▸ WORK ORDER
Here is the task for the records below: repeat exactly the lines from the one with "Viewport: 1456px width, 819px" to the one with "The image size is (838, 426).", both included, and nothing else.

::: GIVEN ENTRIES

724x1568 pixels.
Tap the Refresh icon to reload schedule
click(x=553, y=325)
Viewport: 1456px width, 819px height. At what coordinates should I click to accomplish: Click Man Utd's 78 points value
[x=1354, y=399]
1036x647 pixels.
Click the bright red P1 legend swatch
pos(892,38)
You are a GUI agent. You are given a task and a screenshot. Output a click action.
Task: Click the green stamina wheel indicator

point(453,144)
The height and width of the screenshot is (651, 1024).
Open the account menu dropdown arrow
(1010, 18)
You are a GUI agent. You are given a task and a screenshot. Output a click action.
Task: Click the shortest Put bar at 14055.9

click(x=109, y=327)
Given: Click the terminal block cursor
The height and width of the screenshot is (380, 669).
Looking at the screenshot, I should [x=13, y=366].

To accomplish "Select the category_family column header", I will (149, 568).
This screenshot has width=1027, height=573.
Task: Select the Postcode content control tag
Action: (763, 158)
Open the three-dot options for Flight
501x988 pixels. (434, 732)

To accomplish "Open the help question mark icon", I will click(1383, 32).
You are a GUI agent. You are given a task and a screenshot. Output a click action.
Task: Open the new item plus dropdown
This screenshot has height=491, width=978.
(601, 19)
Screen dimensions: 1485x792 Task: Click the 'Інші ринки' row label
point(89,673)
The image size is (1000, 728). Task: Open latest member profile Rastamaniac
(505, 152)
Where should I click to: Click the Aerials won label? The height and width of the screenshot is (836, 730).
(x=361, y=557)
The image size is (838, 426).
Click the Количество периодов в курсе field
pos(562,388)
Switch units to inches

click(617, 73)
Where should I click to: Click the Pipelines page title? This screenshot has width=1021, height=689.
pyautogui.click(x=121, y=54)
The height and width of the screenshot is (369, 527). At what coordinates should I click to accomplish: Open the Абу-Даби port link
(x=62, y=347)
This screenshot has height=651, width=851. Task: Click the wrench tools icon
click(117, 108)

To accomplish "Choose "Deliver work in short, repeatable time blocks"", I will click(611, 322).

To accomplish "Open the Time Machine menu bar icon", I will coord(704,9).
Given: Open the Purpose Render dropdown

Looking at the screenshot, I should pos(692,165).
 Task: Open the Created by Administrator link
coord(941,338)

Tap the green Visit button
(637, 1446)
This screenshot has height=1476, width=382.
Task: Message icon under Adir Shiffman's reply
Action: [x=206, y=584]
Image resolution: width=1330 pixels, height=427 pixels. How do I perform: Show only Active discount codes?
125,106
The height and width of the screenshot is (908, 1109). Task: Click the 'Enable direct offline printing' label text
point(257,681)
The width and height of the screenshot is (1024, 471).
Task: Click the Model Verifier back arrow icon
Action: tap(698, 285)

::::::

▸ SOLUTION TO THE EXERCISE
Viewport: 1456px width, 819px height. At what coordinates should I click to accomplish: Click Man Utd's 78 points value
[x=1354, y=399]
1036x647 pixels.
Click the bright red P1 legend swatch
pos(892,38)
You are a GUI agent. You are given a task and a screenshot. Output a click action.
Task: Click the green stamina wheel indicator

point(453,144)
The height and width of the screenshot is (651, 1024).
Open the account menu dropdown arrow
(1010, 18)
You are a GUI agent. You are given a task and a screenshot. Output a click action.
Task: Click the shortest Put bar at 14055.9

click(x=109, y=327)
Given: Click the terminal block cursor
The height and width of the screenshot is (380, 669).
Looking at the screenshot, I should [x=13, y=366].

To accomplish "Select the category_family column header", I will (149, 568).
This screenshot has width=1027, height=573.
Task: Select the Postcode content control tag
Action: (763, 158)
Open the three-dot options for Flight
501x988 pixels. (434, 732)

To accomplish "Open the help question mark icon", I will click(1383, 32).
You are a GUI agent. You are given a task and a screenshot. Output a click action.
Task: Open the new item plus dropdown
This screenshot has height=491, width=978.
(601, 19)
Screen dimensions: 1485x792 Task: Click the 'Інші ринки' row label
point(89,673)
The image size is (1000, 728). Task: Open latest member profile Rastamaniac
(505, 152)
Where should I click to: Click the Aerials won label? The height and width of the screenshot is (836, 730).
(x=361, y=557)
The image size is (838, 426).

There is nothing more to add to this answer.